You’re on the mend again,” said Dr. Felix Kurtius, tossing his black case carelessly on the desk. “Let’s see h
ow permanent it is this time!”
Isaac Levinson—mail-order Levinson—rolled down his sleeve and stared sardonically at the doctor.
“Thanks,” he growled. “I’ve heard that before.”
“You’re feeling better, aren’t you?”
The merchandise king nodded reluctantly, staring about his elaborate office. “Sure,” he said. “But for how long? And anyway, why don’t you do something? Is this the new medical practice—to let a patient get well by himself? For that I don’t need a doctor!”
“I gave you my suggestions,” retorted Kurtius. “Three and a half years ago—when you first called me—I told you what to do. Don’t blame me because you refuse to follow my advice.”
“Vacations!” sneered Levinson. “Rest—change—travel—retire! Could I leave my business with conditions like they were?”
“You certainly could! What’s a little more money to you—or a little less?”
“Money—bah! It’s my business that needs me.”
“Same thing.”
“No,” said Levinson abruptly. “Not the same thing! My stockholders, my employees, I have obligations to them. The business must be run right, or the one loses money and the other jobs. Could I let some schlemiehl make a botch of things while I was telling how the biggest tarpon got away from me. Oser!”

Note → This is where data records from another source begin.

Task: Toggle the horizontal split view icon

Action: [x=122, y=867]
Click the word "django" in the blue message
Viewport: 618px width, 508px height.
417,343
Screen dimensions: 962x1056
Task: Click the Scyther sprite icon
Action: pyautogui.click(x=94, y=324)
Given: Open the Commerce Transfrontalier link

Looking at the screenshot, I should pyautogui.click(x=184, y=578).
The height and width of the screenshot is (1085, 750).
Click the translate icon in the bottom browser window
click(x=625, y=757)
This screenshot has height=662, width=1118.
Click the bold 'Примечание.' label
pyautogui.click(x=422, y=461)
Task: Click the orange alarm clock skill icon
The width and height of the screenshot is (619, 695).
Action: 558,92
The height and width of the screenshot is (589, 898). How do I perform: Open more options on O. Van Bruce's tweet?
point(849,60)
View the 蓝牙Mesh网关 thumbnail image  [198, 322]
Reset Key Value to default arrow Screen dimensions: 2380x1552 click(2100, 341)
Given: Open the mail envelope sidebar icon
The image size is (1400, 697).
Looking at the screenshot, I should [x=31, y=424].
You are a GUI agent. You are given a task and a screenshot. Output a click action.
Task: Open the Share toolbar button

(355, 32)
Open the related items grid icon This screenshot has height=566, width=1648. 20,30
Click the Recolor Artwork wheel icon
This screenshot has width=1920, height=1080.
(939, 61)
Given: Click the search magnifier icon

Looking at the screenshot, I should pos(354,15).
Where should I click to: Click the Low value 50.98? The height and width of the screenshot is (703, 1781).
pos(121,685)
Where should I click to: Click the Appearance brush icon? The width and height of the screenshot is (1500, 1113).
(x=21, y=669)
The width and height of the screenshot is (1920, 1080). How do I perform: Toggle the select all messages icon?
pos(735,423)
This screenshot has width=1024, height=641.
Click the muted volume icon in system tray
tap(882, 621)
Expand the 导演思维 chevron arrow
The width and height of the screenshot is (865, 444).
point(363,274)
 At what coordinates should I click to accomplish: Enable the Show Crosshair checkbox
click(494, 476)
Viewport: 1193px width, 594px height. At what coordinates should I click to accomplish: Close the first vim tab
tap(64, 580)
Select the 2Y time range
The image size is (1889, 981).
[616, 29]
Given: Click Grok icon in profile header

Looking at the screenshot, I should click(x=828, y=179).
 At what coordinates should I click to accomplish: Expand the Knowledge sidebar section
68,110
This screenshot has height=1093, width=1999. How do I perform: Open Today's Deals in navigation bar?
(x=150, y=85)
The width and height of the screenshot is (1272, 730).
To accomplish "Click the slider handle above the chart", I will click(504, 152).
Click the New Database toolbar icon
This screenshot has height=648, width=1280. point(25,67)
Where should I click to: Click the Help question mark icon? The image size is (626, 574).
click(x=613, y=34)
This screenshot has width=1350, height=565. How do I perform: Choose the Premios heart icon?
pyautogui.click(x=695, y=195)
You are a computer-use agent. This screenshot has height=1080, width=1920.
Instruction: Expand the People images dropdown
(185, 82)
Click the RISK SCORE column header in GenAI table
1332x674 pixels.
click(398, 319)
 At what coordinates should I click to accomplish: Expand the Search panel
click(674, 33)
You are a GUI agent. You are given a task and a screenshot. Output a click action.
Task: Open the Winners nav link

“Just excuses,” observed Kurtius. “What you mean is that you didn’t want to leave.”
“Couldn’t is what I said.”
“Wouldn’t is what you mean.”
The doctor gestured at the fittings of his patient’s office. “You don’t mean to tell me you’re so busy that you haven’t time to walk two blocks to my office, do you?—Instead of having me call here to examine you?”